Minimum sample size for achieving the desired margin of error

203 Views Asked by At

When trying to find a confidence interval for an unknown population mean, we can achieve a desired margin of error by ensuring that our sample size is large enough. The textbook I'm using gives the following formula:

enter image description here

Now, we use a z-distribution instead of a t-distribution because specifying a t-distribution requires us to know the degree's of freedom, and thus the sample size. With that in mind, it's a bit strange to me that the we are using a sample standard deviation here.

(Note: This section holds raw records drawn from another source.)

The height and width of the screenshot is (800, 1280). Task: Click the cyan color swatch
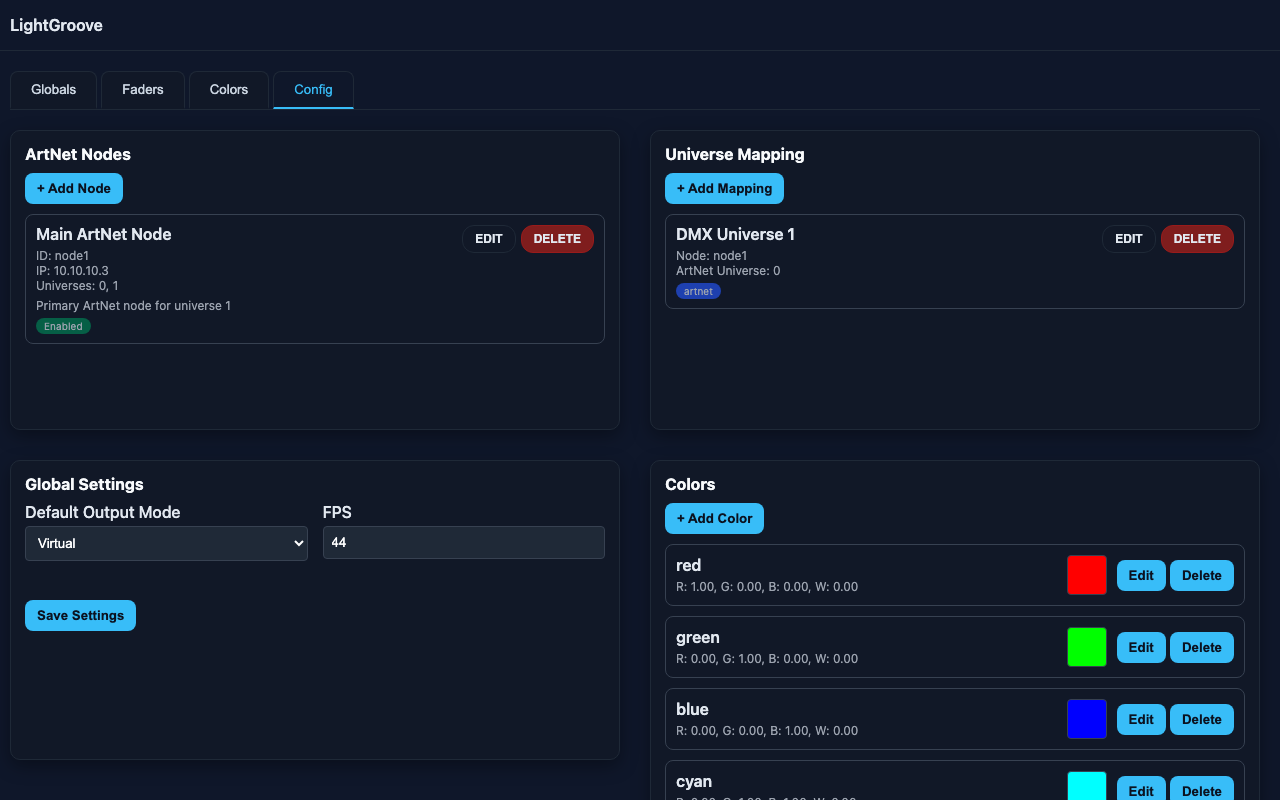[x=1086, y=789]
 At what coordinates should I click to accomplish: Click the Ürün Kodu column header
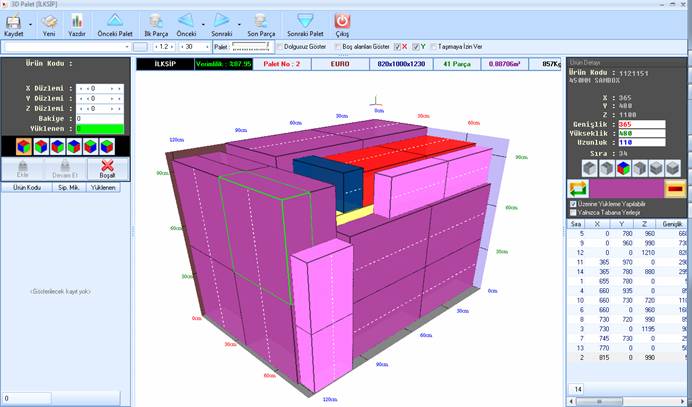(x=25, y=187)
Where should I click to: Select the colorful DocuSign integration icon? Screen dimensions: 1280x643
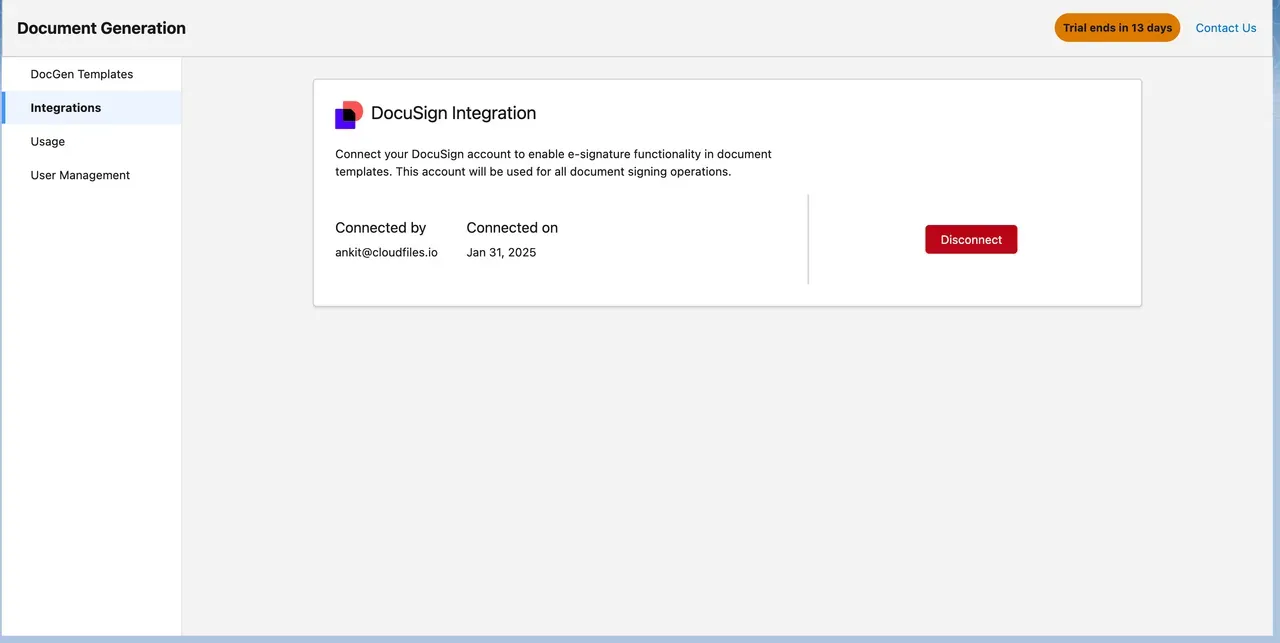point(348,114)
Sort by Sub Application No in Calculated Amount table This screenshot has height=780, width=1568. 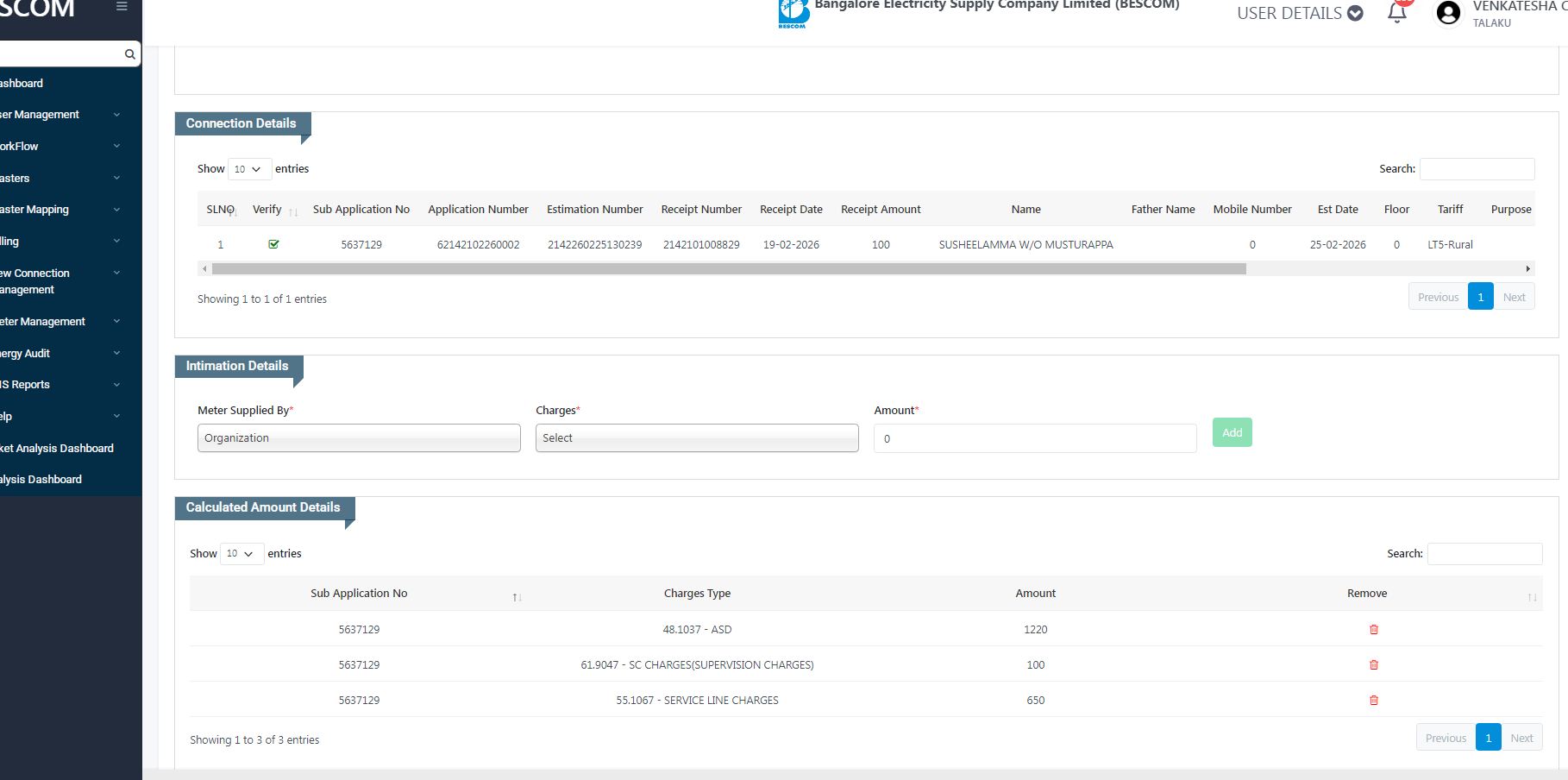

Many internet resources state this formula as using the population standard deviation. I understand that if we don't know the population standard deviation then we use $s$ to estimate it; the thing that throws me off a bit is that the sample size with which we used to compute $s$ does not appear in the formula!! If we use a certain sample to compute s, then we might as well use the corresponding t-distribution, no?

So basically I'm confused about using a z-distribution instead of a t-distribution even though we are using a sample standard deviation... insight appreciated!

1

There are 1 best solutions below

0
On BEST ANSWER

The sample size used to compute $\ s\ $ does appear in the formula, because $$ s=\sqrt{\frac{1}{(n-1)}\sum_\limits{i=1}^n\left(X_i-\frac{1}{n}\sum_\limits{j=1}^nX_j\right)^2}\ , $$ where $\ X_1,X_2,\dots,X_n\ $ are the values of the samples.

The formula $\ n\ge\left(\frac{t_{n-1,\alpha/2}s}{E}\right)^2\ $ is rigorously true (in the sense explained below), whereas $\ n\ge\left(\frac{z_{\alpha/2}s}{E}\right)^2\ $ is at best an approximation when $\ \left(\frac{z_{\alpha/2}s}{E}\right)^2\ $ is sufficiently large. This follows from the fact that the student $\ t$-distribution with $\ n\ $ degrees of freedom converges to the standard normal as $\ n\ $ tends to infinity. I can't see how either of these formulae could be of any use for obtaining a prior estimate of your required sample size, however, for the simple reason that you can't compute the value of $\ s\ $ until after you've taken the sample.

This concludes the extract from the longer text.